In general, something that doesn't exist in your body or that your body lacks a way of breaking down or ridding itself of is more likely to be medically dangerous. But of course that has nothing to do with whether an organic alcohol (or anything else) has a useful industrial application. They have and they still will. It's a separate issue.
LGBLT community
Lol. I see what you did there.
Some scientists say that hydrogen, because it is so plentiful, is the basic building block of the universe. I dispute that. Stupidity is more plentiful than hydrogen, that is the basic building block of the universe.
--Frank Zappa
I like large BLT's.
Melvin Gordon is the greatest player in college sports.
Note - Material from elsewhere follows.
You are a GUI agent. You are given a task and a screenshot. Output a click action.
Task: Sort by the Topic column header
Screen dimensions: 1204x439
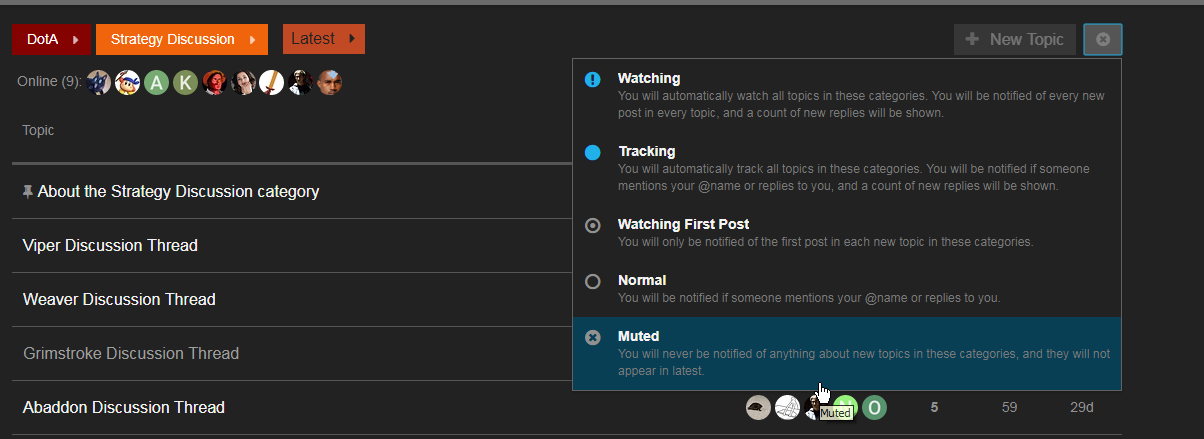[x=38, y=130]
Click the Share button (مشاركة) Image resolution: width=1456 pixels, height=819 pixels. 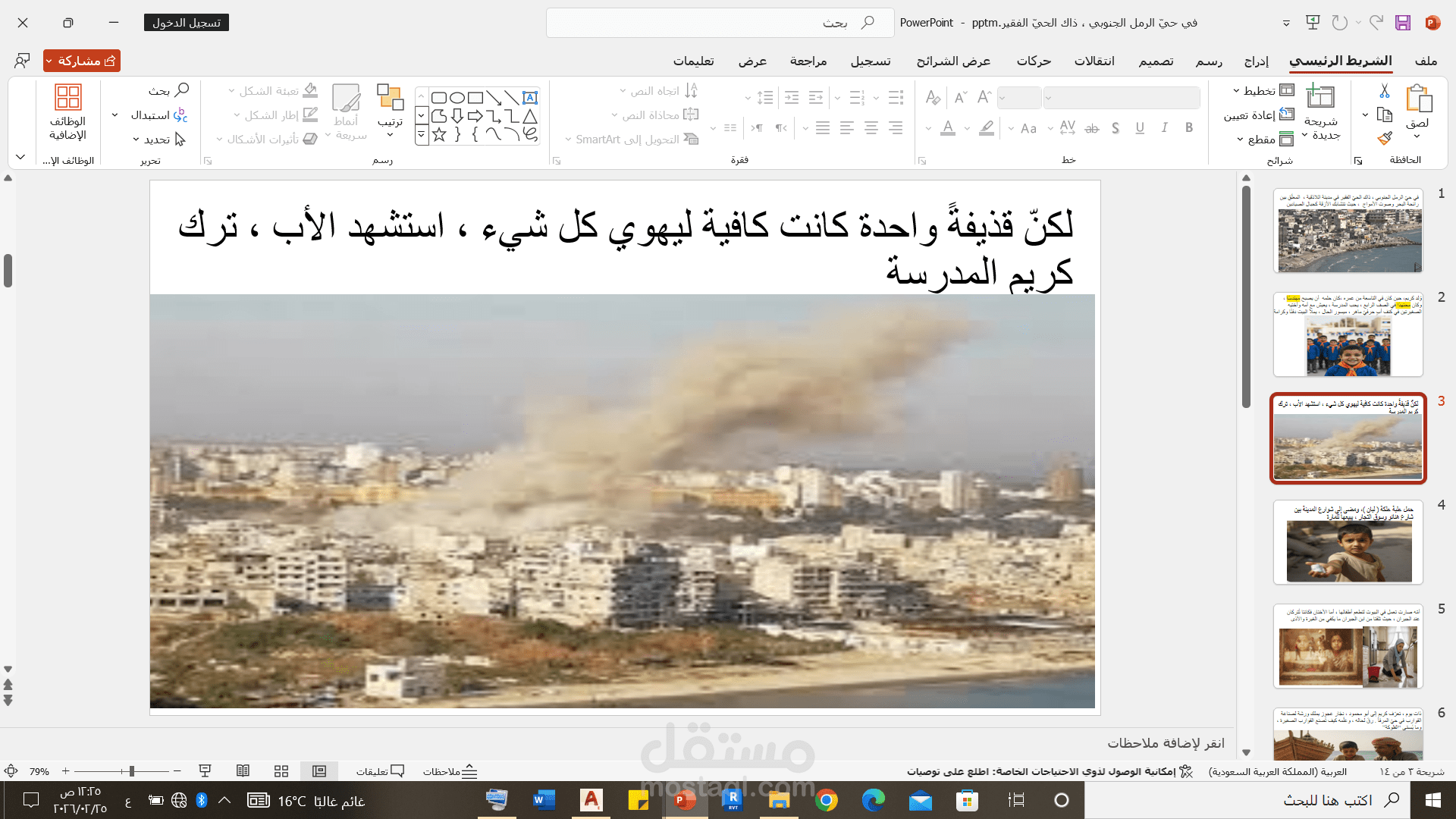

Gay marriage is global warming.
Dismiss at your peril obvious idiocy.
It is beautiful how precisely ugly some people want every aspect of humanity.
Not Hitler though.
Gay marriage folks though, sure. There is beauty there, on the ideal.
Maybe we all start being Catholic Don Colocho and William Frank Buckley Junior fans, in addition tou our Bronco and Buckey Badger fiefdoms, secured.
Good chance I sober up and the D.E.W. is done though too.
No metal, no life. More or less. However, for a sun, Iron is the the death sentence!!!